▸ Activity: Retype the listing below, keeping every line the same.

▸ Stored data:
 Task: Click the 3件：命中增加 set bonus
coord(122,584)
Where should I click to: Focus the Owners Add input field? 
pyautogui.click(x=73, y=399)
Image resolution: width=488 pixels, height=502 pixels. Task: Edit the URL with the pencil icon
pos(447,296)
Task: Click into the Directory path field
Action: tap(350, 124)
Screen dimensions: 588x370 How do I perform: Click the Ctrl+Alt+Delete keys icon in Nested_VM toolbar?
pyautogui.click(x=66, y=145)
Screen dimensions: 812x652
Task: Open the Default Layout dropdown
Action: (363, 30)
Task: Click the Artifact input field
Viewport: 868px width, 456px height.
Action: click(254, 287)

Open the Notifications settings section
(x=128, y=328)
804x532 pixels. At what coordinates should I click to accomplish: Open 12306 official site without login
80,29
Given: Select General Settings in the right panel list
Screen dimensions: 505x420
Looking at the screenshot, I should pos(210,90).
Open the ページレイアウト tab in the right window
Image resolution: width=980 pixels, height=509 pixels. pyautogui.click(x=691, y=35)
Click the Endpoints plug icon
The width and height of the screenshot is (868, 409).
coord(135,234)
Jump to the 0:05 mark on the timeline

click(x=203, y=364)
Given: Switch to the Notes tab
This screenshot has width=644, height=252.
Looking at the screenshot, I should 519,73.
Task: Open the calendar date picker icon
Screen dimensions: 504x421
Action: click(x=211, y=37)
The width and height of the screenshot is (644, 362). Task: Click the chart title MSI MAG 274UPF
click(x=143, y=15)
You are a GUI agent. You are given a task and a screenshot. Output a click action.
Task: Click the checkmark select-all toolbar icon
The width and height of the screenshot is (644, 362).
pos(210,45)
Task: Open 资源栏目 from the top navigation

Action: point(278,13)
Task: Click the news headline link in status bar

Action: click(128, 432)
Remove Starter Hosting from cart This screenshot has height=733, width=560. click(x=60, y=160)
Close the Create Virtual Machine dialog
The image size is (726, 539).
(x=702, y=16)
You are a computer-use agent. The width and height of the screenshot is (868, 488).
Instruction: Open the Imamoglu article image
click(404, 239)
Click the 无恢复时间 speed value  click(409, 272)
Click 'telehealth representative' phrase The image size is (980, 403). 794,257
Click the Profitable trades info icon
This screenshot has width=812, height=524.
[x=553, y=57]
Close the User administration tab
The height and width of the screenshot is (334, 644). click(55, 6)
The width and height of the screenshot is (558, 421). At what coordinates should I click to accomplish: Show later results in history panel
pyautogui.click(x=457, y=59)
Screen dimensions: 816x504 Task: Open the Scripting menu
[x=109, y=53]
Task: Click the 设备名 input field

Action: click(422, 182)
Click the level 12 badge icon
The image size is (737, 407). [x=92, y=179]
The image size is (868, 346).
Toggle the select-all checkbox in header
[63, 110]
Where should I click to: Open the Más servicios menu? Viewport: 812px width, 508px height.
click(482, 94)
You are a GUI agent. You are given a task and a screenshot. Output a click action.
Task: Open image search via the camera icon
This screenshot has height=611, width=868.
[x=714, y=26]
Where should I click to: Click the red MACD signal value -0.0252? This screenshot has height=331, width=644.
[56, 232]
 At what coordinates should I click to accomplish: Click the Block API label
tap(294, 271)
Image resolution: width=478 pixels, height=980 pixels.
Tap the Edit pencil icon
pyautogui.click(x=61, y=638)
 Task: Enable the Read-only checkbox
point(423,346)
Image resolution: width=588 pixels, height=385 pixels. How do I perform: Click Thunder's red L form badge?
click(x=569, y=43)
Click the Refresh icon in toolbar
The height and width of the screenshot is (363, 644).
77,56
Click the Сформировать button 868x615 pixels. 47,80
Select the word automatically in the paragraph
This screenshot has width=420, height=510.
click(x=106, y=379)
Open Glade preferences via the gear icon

▸ Output:
 Task: Click the 3件：命中增加 set bonus
coord(122,584)
Where should I click to: Focus the Owners Add input field? 
pyautogui.click(x=73, y=399)
Image resolution: width=488 pixels, height=502 pixels. Task: Edit the URL with the pencil icon
pos(447,296)
Task: Click into the Directory path field
Action: tap(350, 124)
Screen dimensions: 588x370 How do I perform: Click the Ctrl+Alt+Delete keys icon in Nested_VM toolbar?
pyautogui.click(x=66, y=145)
Screen dimensions: 812x652
Task: Open the Default Layout dropdown
Action: (363, 30)
Task: Click the Artifact input field
Viewport: 868px width, 456px height.
Action: click(254, 287)

Open the Notifications settings section
(x=128, y=328)
804x532 pixels. At what coordinates should I click to accomplish: Open 12306 official site without login
80,29
Given: Select General Settings in the right panel list
Screen dimensions: 505x420
Looking at the screenshot, I should pos(210,90).
Open the ページレイアウト tab in the right window
Image resolution: width=980 pixels, height=509 pixels. pyautogui.click(x=691, y=35)
Click the Endpoints plug icon
The width and height of the screenshot is (868, 409).
coord(135,234)
Jump to the 0:05 mark on the timeline

click(x=203, y=364)
Given: Switch to the Notes tab
This screenshot has width=644, height=252.
Looking at the screenshot, I should 519,73.
Task: Open the calendar date picker icon
Screen dimensions: 504x421
Action: click(x=211, y=37)
The width and height of the screenshot is (644, 362). Task: Click the chart title MSI MAG 274UPF
click(x=143, y=15)
You are a GUI agent. You are given a task and a screenshot. Output a click action.
Task: Click the checkmark select-all toolbar icon
The width and height of the screenshot is (644, 362).
pos(210,45)
Task: Open 资源栏目 from the top navigation

Action: point(278,13)
Task: Click the news headline link in status bar

Action: click(128, 432)
Remove Starter Hosting from cart This screenshot has height=733, width=560. click(x=60, y=160)
Close the Create Virtual Machine dialog
The image size is (726, 539).
(x=702, y=16)
You are a computer-use agent. The width and height of the screenshot is (868, 488).
Instruction: Open the Imamoglu article image
click(404, 239)
Click the 无恢复时间 speed value  click(409, 272)
Click 'telehealth representative' phrase The image size is (980, 403). 794,257
Click the Profitable trades info icon
This screenshot has width=812, height=524.
[x=553, y=57]
Close the User administration tab
The height and width of the screenshot is (334, 644). click(55, 6)
The width and height of the screenshot is (558, 421). At what coordinates should I click to accomplish: Show later results in history panel
pyautogui.click(x=457, y=59)
Screen dimensions: 816x504 Task: Open the Scripting menu
[x=109, y=53]
Task: Click the 设备名 input field

Action: click(422, 182)
Click the level 12 badge icon
The image size is (737, 407). [x=92, y=179]
The image size is (868, 346).
Toggle the select-all checkbox in header
[63, 110]
Where should I click to: Open the Más servicios menu? Viewport: 812px width, 508px height.
click(482, 94)
You are a GUI agent. You are given a task and a screenshot. Output a click action.
Task: Open image search via the camera icon
This screenshot has height=611, width=868.
[x=714, y=26]
Where should I click to: Click the red MACD signal value -0.0252? This screenshot has height=331, width=644.
[56, 232]
 At what coordinates should I click to accomplish: Click the Block API label
tap(294, 271)
Image resolution: width=478 pixels, height=980 pixels.
Tap the Edit pencil icon
pyautogui.click(x=61, y=638)
 Task: Enable the Read-only checkbox
point(423,346)
Image resolution: width=588 pixels, height=385 pixels. How do I perform: Click Thunder's red L form badge?
click(x=569, y=43)
Click the Refresh icon in toolbar
The height and width of the screenshot is (363, 644).
77,56
Click the Сформировать button 868x615 pixels. 47,80
Select the word automatically in the paragraph
This screenshot has width=420, height=510.
click(x=106, y=379)
Open Glade preferences via the gear icon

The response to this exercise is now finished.